# Update from an old boy



## the lancaster kicks ass (Sep 18, 2011)

He's back 

Hi All, especially those who remember me,

Adler got in touch with me a few months back but unfortunately I was too busy at the time to get involved with the forum again then. I've now got time to give those who remember me an update and maybe even come on the site a little more regularly.

So I've checked and my last post here was in 2007! For those new to the site since then I should point out that I'm kinda a big deal 8) and am pleased to see my antics of years ago have kept me near the top of the most prolific posters!

So what have I been up to since 2007? Well I completed my second year of A-levels, which is what was taking enough of my time to rip me away from the site. In what will forever be recorded as a feat of good judgment on their part I was accepted onto the engineering course at Downing College, University of Cambridge. I'm about to enter my 4th year there and will hopefully graduate next summer with a MEng in Electrical Electronic Engineering.

Do not fear though, I have kept up my love of aviation and indeed all things Lancaster! Studying engineering has also meant it's a slightly more mature knowledge. Studying so close to Duxford has been fantastic too, I've been there a lot and absolutely love it. I was at Flying Legends this year so who knows, maybe some of you were too.

Right, I'm off to read through 3 years of posts, find out what state I left my signature in and spread the good news of my second coming...

Lancs


----------



## pbfoot (Sep 18, 2011)

Welcome back and congrats on your endeavours


----------



## Gnomey (Sep 18, 2011)

Welcome back! Congrats on the degree!


----------



## the lancaster kicks ass (Sep 18, 2011)

Thanks, still working on the degree but so far so good!

Also what's with the little 'battle honour' aircraft in people's signatures?


----------



## pbfoot (Sep 18, 2011)

the lancaster kicks ass said:


> Thanks, still working on the degree but so far so good!
> 
> Also what's with the little 'battle honour' aircraft in people's signatures?

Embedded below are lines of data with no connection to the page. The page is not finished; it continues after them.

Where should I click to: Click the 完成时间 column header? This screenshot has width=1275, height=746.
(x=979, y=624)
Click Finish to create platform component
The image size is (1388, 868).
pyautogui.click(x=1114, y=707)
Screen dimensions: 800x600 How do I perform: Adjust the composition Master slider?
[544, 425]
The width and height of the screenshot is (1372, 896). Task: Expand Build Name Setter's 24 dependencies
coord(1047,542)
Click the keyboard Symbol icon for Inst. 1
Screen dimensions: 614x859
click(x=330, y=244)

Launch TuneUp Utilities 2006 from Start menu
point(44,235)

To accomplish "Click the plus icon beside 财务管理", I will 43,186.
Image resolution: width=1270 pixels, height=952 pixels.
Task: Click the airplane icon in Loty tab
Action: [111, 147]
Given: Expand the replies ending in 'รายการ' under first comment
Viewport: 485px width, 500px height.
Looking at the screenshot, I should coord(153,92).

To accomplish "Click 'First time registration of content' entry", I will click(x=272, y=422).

its become very modeller oriented and they decide what subject they are going to model and get little stickers under their name for completion


----------



## Lucky13 (Sep 18, 2011)

Welcome back mate, bl**dy good to see around again.....
Well done on your adventures, will there be any blockbusters or?


----------



## FLYBOYJ (Sep 18, 2011)

Welcome back kiddo!


----------



## evangilder (Sep 18, 2011)

Welcome back, Lanc. Good to see you again. Studying at Cambridge, eh? Good on you! After 3+ years of absence, you have some catching up to do...


----------



## Njaco (Sep 18, 2011)

HE's BACK!!!!!!

Good ta see back around here. I was a newbie when ya left those many years ago.
You might want to check these threads!

http://www.ww2aircraft.net/forum/off-topic-misc/forums-20-funniest-threads-16791.html


----------



## DerAdlerIstGelandet (Sep 19, 2011)

Welcome back!


----------



## wheelsup_cavu (Sep 19, 2011)

Seen your posts floating all around the site since I joined and always wondered what happened to you. Welcome back and good luck on finishing your degree.  


Wheels


----------



## rochie (Sep 19, 2011)

welcome back Lanc, like Njaco i was a bit of a newbie before you were otherwise occupied but good to hear from you again


----------



## A4K (Sep 19, 2011)

Same boat as Chris and Karl, good to have you back!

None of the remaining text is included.